(Your task)
Word for word, please restate the line containing "Task: Click the Upgrade column header" and all the lines that follow it to the end of the data.

BEGIN Information supplied

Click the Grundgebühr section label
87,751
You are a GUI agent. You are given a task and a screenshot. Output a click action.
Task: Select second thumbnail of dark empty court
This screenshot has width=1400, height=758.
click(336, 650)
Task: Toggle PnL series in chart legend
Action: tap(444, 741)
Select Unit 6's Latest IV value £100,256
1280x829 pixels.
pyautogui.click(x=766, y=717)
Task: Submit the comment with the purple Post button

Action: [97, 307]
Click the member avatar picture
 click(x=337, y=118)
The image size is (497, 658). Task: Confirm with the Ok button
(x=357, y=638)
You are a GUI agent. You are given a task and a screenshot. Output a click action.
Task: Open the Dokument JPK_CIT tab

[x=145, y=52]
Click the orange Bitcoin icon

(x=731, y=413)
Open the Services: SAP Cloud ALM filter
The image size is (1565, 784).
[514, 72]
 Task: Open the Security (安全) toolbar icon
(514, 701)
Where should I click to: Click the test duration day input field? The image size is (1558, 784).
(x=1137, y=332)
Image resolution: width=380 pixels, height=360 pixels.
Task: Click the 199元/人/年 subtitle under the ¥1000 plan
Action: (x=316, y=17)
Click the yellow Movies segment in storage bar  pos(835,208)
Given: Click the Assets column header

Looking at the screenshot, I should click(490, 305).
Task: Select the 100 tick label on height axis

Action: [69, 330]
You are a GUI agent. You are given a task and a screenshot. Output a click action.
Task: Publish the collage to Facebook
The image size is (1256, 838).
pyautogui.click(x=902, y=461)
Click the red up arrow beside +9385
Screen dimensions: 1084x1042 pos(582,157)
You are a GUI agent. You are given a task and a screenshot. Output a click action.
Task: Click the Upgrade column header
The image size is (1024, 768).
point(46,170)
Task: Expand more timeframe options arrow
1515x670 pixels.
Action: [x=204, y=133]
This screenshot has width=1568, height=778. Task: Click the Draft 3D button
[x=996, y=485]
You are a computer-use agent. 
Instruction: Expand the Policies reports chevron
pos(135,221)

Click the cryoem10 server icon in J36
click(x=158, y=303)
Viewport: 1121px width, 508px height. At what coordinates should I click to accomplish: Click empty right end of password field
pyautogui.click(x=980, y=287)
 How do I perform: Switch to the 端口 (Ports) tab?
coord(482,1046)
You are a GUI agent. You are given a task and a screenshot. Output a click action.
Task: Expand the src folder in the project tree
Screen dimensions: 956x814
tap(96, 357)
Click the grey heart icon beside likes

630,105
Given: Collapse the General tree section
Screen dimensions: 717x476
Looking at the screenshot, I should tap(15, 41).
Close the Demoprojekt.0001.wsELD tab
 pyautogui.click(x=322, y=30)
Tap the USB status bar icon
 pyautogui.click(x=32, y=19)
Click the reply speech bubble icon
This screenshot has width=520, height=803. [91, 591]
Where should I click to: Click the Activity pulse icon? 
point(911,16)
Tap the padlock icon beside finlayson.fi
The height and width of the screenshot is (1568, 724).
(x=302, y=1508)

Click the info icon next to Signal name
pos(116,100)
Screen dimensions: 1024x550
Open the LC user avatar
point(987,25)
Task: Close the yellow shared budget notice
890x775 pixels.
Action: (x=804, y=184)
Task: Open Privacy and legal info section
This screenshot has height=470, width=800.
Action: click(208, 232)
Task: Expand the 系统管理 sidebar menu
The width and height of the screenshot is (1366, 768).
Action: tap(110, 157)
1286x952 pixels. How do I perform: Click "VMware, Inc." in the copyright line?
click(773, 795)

END Information supplied

(Answer section)
Task: Click the Upgrade column header
The image size is (1024, 768).
point(46,170)
Task: Expand more timeframe options arrow
1515x670 pixels.
Action: [x=204, y=133]
This screenshot has width=1568, height=778. Task: Click the Draft 3D button
[x=996, y=485]
You are a computer-use agent. 
Instruction: Expand the Policies reports chevron
pos(135,221)

Click the cryoem10 server icon in J36
click(x=158, y=303)
Viewport: 1121px width, 508px height. At what coordinates should I click to accomplish: Click empty right end of password field
pyautogui.click(x=980, y=287)
 How do I perform: Switch to the 端口 (Ports) tab?
coord(482,1046)
You are a GUI agent. You are given a task and a screenshot. Output a click action.
Task: Expand the src folder in the project tree
Screen dimensions: 956x814
tap(96, 357)
Click the grey heart icon beside likes

630,105
Given: Collapse the General tree section
Screen dimensions: 717x476
Looking at the screenshot, I should tap(15, 41).
Close the Demoprojekt.0001.wsELD tab
 pyautogui.click(x=322, y=30)
Tap the USB status bar icon
 pyautogui.click(x=32, y=19)
Click the reply speech bubble icon
This screenshot has width=520, height=803. [91, 591]
Where should I click to: Click the Activity pulse icon? 
point(911,16)
Tap the padlock icon beside finlayson.fi
The height and width of the screenshot is (1568, 724).
(x=302, y=1508)

Click the info icon next to Signal name
pos(116,100)
Screen dimensions: 1024x550
Open the LC user avatar
point(987,25)
Task: Close the yellow shared budget notice
890x775 pixels.
Action: (x=804, y=184)
Task: Open Privacy and legal info section
This screenshot has height=470, width=800.
Action: click(208, 232)
Task: Expand the 系统管理 sidebar menu
The width and height of the screenshot is (1366, 768).
Action: tap(110, 157)
1286x952 pixels. How do I perform: Click "VMware, Inc." in the copyright line?
click(773, 795)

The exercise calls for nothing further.